Sally Hardesty (Marilyn Burns) and her paraplegic brother Franklin (Paul Partain) along with a small group of friends visit their family’s old farmhouse in bucolic Texas. In no time these unlucky standard-bearers meet the people next door, a family of deranged and deadly reprobates including the chainsaw-swinging Leatherface (Gunnar Hansen), who has a rather eye-catching mask made of human skin.

A backwoods showpiece of terror stemming from a deformation of the American family, Hooper displays amazing restraint in his use of gore while still maintaining immense terror through subtle touches, excessive claustrophobic elements, and a lucid nightmare scenario. At once profoundly personal, fiercely disturbing, and strongly artistic, The Texas Chain Saw Massacre is a nerve-wracking stroke of sinister genius.

 

9. The Shining (1980)

With an impassioned love for detail, technicality, and formalism, Stanley Kubrick’s The Shining is an eerie and effective brew of arthouse genuflection and haunted house tropes. Jack Nicholson is further out there then Sputnik in his over-the-top portrayal of writer’s block-stricken recovering alcoholic Jack Torrance, caretaker for the season at the remote Overlook Hotel.

While eschewing much of what made the Stephen King best-seller so compelling, Kubrick instead opts for atmospherics and technical bravado over authentic drama, but the results largely make ghoulishly good (if you can “overlook” Shelley Duvall’s rmiscalculated performance and Scatman Crothers’ utterly atrophied potential).
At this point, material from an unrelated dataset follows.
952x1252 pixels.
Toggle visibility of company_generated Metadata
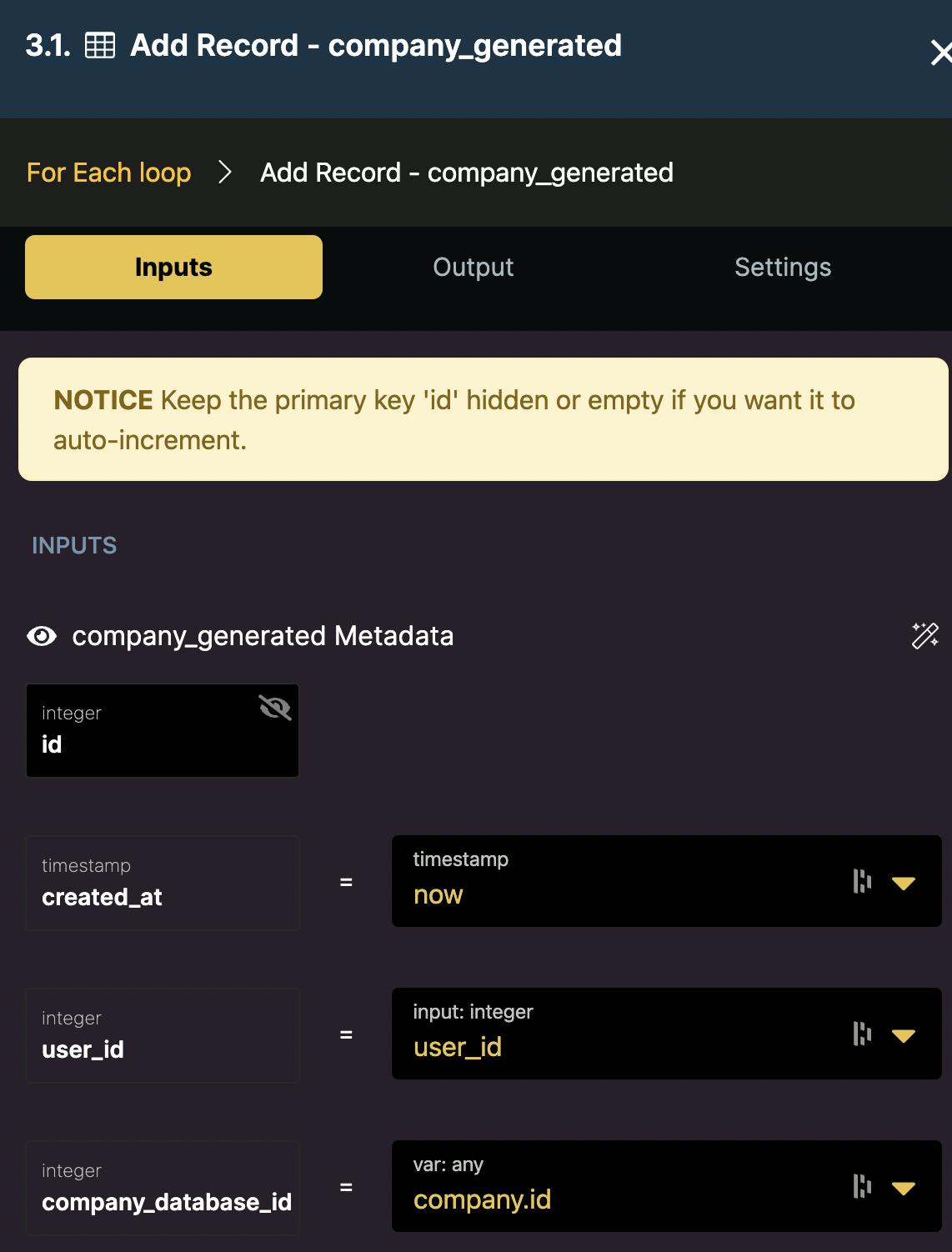[x=42, y=636]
But, for all its lapses––and it’s a terribly flawed and indulgent genre exercise––the ad-libbing “Heeeeere’s Johnny!” from an axe-wielding Jack has a delirious charisma. Also, and most notably, a tremendous commendation is owed to Krzysztof Penderecki for his magnificently terrifying soundtrack which heightens and refines many memorable set pieces. The Shining is a questionable classic with obvious appeal and allowable partition that’s catnip for Kubrick fans.